It’s nearing the end of another wild year for the photovoltaic industry and at least publically, spirits remain high and this is despite some current and some upcoming changes.
Utilities in Japan have curtailed grid-connections for large installations (an action that utilities in the US state of Hawaii had already taken), and the upcoming end of Japan’s popular FiT has led to lowered expectations for future growth.
The government in China’s early 2014 focus on rooftop PV proved unworkable due to inappropriate roof construction.
In the U.S. anxiety over upcoming changes to the ITC at the end of 2016 is affecting development of large projects.
Then there is the continued slowing of markets in Europe including uncertainty over the market in the UK going forward.
Potential or very real setbacks aside, the photovoltaic industry has historically experienced growth. Margins and profit may come and go, but at least there has been growth. Figure one presents PV industry capacity, production, shipments and inventory from 2009 through an estimate for 2014.
Figure 1: PV Industry Capacity, Production, Shipments and Inventory
Some points to keep in mind as 2014 nears its end are as follows:
- A project that is sold while in development is not a new project announcement and recounting can lead to oversizing current development activity (while in development projects can and are resold). Also, be clear about the stage of development the project is in.
- Cells and/or modules that are acquired by a traditional manufacturer, Yingli or SunPower for example, should not be counted as shipped by the acquiring manufacturer. For example, a manufacturer with 2.4-GWp of cell capacity and 3-GWp of module assembly can only be given credit for 2.4 (in a perfect world) of shipments, the other 600-MWp came from someone else.
- Grid connections and installations are not synonymous, in fact, grid connections can lag installations by months or even a year (even residential installations can lag, but the problem is more significant with commercial installations). The installation comes first. The grid connection comes later.
And Another Thing…
At Solar Power International when a panel of utilities was asked what the solar industry should expect after 2016, the response was as follows; the solar industry will need to compete with market rates. The U.S. market is expected to experience strong growth in installations through the end of 2016, though the outlook in 2017 and beyond is less clear.
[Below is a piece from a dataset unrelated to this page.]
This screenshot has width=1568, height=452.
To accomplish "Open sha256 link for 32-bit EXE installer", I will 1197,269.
Development on new projects has slowed significantly. Development on multi-megawatt (utility scale) projects can take up to two years — and this is before construction begins. It is unlikely that new development will commence until uncertainty over the ITC clears, though construction already underway should continue. The U.S. market for small commercial and residential installations will continue to grow, with the residential application driven by new business models.
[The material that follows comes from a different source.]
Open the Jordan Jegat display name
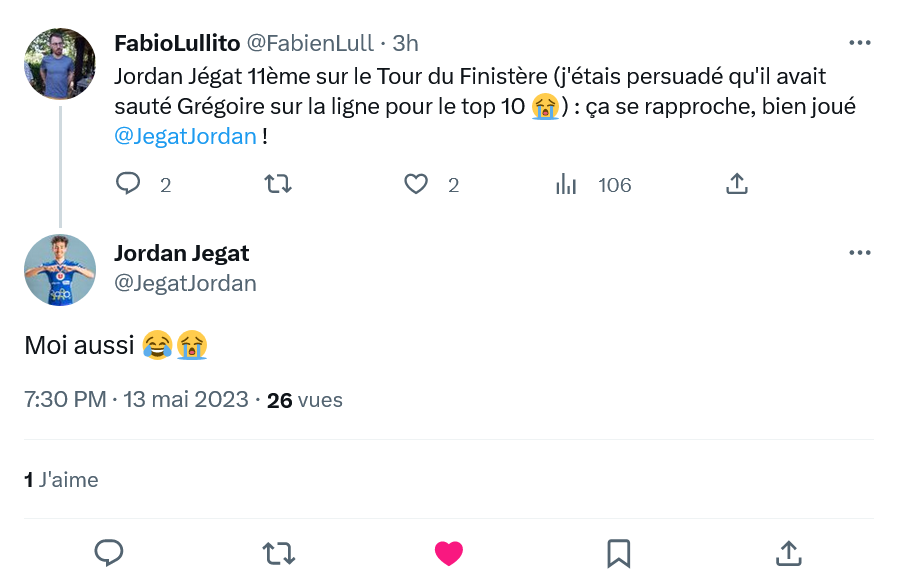The width and height of the screenshot is (897, 588). click(x=182, y=253)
The market in China is expected to continue growing strongly in 2014 now that the emphasis on rooftop installations has receded. Japan, despite recent actions by utilities, had strong growth for most of 2014. In 2014, the top markets for PV were China, Japan and the U.S.
Figure 2 offers estimated regional demand shares for 2014.
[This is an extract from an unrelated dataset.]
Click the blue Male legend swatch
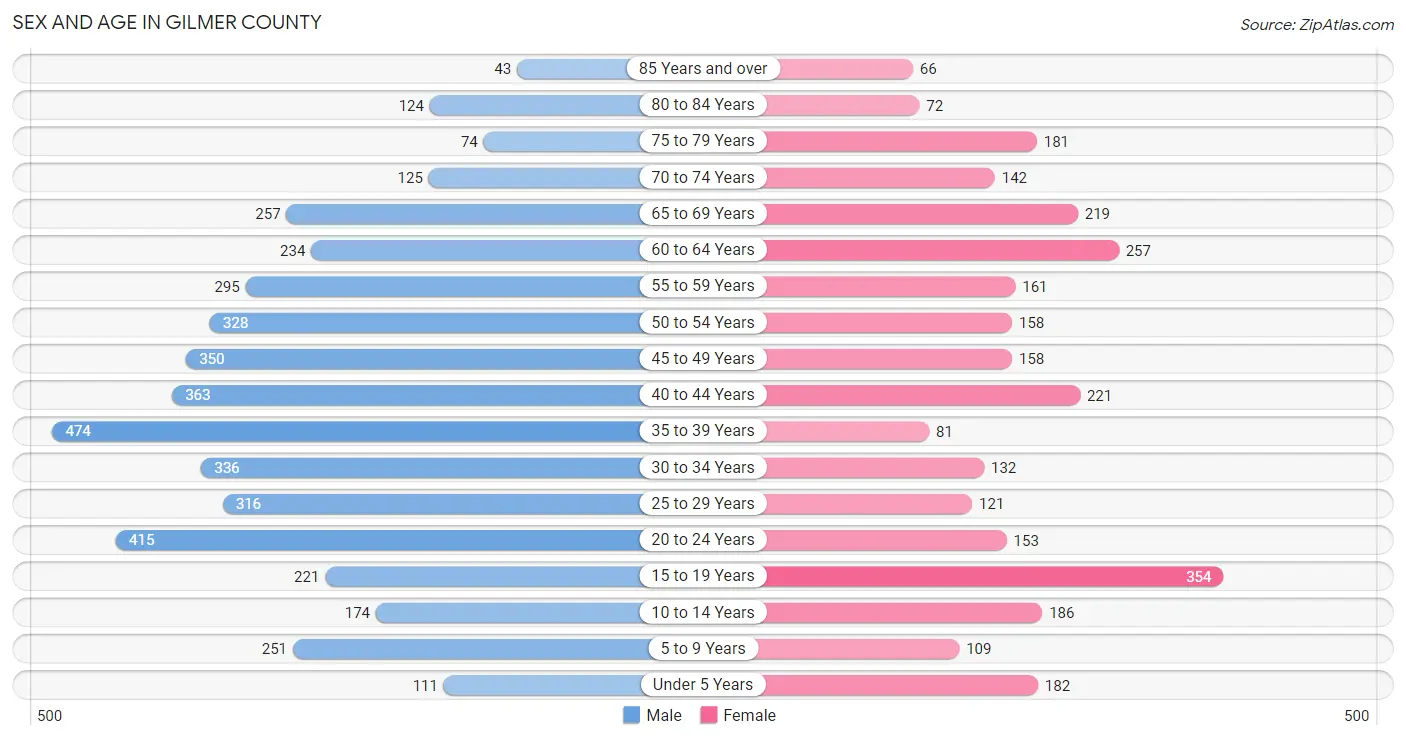 pos(631,715)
Figure 2: 2014 Demand Share Estimate 40.8-GWp
2014 the Big Picture
The solar photovoltaic industry continues marching through another year of uncertainty about incentives, concern over the end of incentives as well the viewpoint that it is ready to compete in at market rates with conventional energy.
The problem is that conventional energy remains highly subsidized and so the proverbial playing field is not even. Removing subsidies from conventional energy would immediately level the playing field and render competition less margin reducing. Solar — PV in particular — can compete today unsubsidized with conventional energy technologies but only if conventional energy is forced to play fair.